线性回归 python
In a previous post I implemented the Pearson Correlation Coefficient, a measure of how much one variable depends on another. The three sets of bivariate data I used for testing and demonstration are shown again below, along with their corresponding scatterplots. As you can see these scatterplots now have lines of best fit added, their gradients and heights being calculated using least-squares regression which is the subject of this article.
在上一篇文章中,我实现了Pearson相关系数,它是一个变量对另一个变量的依赖程度的度量。 下面再次显示了我用于测试和演示的三组双变量数据及其对应的散点图。 如您所见,这些散点图现在添加了最合适的线,它们的梯度和高度是使用最小二乘回归计算的,这是本文的主题。
数据集1 (Data Set 1)
数据集2 (Data Set 2)
数据集3 (Data Set 3)
线性方程y = ax + b (The Linear Equation y = ax + b)
To draw the line of best fit we need the two end points which are then just joined up. The values of x are between 0 and 90 so if we have a formula in the form
为了画出最合适的线,我们需要将两个端点连接起来。 x的值在0到90之间,所以如果我们有一个形式为
y = ax + b
y = ax + b
we can then plug in 0 and 90 as the values of x to get the corresponding values for y.

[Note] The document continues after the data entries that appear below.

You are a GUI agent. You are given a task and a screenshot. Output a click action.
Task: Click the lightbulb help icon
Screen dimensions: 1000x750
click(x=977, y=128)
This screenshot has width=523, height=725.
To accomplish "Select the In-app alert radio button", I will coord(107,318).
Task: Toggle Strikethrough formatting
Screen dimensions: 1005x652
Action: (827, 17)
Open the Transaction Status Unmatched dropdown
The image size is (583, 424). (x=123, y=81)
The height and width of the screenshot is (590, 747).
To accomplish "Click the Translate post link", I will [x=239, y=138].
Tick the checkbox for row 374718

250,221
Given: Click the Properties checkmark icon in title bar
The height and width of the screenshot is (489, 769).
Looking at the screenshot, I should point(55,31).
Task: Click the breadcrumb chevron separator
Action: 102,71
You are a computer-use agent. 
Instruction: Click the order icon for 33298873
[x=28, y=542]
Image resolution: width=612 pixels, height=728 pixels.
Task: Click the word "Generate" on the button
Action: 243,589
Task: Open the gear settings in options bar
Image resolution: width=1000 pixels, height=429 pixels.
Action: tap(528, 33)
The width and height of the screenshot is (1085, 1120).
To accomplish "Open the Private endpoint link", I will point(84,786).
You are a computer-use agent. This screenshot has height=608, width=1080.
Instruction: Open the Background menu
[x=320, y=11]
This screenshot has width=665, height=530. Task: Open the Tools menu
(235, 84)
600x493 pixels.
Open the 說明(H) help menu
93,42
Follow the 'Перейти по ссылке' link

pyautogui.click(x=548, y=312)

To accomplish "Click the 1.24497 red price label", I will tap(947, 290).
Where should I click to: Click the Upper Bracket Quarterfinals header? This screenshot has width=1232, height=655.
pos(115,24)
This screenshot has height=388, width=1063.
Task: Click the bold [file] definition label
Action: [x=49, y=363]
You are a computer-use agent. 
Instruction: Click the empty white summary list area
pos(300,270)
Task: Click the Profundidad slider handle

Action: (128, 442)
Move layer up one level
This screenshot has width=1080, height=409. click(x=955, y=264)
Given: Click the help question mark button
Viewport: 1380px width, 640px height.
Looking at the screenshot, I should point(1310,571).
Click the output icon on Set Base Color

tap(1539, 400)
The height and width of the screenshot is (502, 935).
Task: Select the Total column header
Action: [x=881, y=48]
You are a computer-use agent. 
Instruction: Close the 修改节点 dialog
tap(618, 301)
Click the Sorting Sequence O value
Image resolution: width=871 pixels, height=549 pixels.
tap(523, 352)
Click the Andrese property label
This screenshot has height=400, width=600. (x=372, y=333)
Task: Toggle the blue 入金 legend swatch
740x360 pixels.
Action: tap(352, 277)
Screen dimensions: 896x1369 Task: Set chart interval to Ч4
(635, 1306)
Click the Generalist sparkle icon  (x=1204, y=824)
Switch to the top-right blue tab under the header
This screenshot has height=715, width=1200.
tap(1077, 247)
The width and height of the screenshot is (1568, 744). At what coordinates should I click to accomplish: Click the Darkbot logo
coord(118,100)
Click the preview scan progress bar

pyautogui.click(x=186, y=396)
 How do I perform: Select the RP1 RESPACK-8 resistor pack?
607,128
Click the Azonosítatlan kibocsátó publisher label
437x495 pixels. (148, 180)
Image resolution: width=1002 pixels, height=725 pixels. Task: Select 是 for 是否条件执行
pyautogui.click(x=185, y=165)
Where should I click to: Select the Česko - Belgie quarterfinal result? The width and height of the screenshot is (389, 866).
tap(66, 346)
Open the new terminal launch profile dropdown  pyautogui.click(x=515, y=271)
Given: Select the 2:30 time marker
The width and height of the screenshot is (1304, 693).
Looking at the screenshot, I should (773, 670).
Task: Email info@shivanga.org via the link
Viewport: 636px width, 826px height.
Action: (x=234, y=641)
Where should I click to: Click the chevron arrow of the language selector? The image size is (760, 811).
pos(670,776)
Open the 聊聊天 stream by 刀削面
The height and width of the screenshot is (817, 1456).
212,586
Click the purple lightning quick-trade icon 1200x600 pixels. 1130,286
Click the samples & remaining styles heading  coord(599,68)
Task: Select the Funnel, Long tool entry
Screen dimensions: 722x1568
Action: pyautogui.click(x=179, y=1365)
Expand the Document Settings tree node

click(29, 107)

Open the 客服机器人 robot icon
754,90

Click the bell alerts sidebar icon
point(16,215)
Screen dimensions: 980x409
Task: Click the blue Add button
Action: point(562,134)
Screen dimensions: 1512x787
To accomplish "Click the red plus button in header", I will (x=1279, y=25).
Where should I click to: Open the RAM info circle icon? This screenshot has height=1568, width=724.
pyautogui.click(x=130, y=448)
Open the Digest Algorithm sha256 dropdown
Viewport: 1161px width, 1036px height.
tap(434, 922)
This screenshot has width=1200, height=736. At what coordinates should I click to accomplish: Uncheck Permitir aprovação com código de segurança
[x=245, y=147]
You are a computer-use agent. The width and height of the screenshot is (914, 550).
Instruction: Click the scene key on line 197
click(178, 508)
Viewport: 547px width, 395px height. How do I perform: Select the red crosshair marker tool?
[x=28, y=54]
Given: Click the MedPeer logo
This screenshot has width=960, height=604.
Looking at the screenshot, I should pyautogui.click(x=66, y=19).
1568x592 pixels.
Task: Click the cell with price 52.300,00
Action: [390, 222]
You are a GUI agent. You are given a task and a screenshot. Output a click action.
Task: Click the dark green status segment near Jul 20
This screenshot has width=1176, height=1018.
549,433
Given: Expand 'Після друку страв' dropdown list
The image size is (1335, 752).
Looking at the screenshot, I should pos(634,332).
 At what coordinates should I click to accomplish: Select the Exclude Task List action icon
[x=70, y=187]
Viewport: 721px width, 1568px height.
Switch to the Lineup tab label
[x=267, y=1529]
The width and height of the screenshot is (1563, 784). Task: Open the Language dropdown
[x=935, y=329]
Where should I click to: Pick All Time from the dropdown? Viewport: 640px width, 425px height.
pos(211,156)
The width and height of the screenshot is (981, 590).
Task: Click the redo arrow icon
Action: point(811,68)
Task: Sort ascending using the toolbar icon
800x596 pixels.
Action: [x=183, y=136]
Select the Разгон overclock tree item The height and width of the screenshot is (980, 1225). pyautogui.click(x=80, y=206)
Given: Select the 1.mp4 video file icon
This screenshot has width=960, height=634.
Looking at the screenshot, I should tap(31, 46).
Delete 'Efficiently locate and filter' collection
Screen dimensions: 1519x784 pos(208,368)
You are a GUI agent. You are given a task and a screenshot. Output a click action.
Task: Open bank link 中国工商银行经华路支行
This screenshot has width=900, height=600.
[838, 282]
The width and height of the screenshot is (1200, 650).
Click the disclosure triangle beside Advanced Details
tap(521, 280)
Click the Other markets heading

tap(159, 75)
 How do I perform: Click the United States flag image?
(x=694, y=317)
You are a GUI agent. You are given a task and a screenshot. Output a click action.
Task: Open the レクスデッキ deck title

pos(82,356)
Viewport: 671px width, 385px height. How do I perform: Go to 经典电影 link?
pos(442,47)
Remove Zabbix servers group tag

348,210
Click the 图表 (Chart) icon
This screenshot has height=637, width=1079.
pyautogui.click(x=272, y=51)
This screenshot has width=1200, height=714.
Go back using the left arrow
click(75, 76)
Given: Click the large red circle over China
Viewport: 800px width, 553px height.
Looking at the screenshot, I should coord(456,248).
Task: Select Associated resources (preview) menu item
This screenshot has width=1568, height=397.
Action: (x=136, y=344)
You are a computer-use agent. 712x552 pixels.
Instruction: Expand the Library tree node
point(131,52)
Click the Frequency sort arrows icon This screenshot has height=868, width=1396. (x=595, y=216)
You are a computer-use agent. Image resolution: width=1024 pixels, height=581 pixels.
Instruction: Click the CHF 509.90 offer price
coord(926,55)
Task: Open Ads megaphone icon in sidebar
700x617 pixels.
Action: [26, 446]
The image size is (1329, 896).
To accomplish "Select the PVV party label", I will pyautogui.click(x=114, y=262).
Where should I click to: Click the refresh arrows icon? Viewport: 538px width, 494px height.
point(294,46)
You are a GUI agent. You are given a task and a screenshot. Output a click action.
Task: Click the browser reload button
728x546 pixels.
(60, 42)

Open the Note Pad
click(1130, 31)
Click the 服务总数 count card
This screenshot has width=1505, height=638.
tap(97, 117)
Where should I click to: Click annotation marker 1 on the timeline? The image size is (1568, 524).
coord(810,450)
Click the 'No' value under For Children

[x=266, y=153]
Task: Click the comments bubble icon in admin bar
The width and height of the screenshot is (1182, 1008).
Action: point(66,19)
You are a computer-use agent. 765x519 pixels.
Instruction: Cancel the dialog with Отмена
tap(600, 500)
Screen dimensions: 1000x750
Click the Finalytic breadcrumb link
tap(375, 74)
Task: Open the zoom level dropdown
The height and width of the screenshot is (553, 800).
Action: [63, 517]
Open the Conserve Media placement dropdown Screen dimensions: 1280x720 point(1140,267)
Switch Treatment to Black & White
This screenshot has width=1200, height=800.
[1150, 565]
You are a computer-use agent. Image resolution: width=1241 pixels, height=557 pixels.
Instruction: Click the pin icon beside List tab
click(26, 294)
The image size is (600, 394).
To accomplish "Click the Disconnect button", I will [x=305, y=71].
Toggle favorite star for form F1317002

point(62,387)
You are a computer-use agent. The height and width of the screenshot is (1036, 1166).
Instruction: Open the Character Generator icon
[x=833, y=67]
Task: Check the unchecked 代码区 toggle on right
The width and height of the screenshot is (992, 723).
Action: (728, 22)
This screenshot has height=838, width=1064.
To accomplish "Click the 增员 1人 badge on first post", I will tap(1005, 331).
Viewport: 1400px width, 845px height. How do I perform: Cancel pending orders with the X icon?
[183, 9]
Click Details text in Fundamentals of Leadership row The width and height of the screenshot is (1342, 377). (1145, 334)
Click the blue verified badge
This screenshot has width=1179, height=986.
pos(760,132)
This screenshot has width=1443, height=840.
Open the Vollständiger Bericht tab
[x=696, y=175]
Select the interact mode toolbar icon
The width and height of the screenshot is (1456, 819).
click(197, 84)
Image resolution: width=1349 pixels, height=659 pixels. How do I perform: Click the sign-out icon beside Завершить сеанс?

然后,我们可以插入0和90作为x的值,以获得y的相应值。
a represents the gradient or slope of the line, for example if y increases at the same rate as x then a will be 1, if it increases at twice the rate then a will be 2 etc. (The x and y axes might be to different scales in which case the apparent gradient might not be the same as the actual gradient.) b is the offset, or the amount the line is shifted up or down. If the scatterplot’s x-axis starts at or passes through 0 then the height of the line at that point will be the same as b.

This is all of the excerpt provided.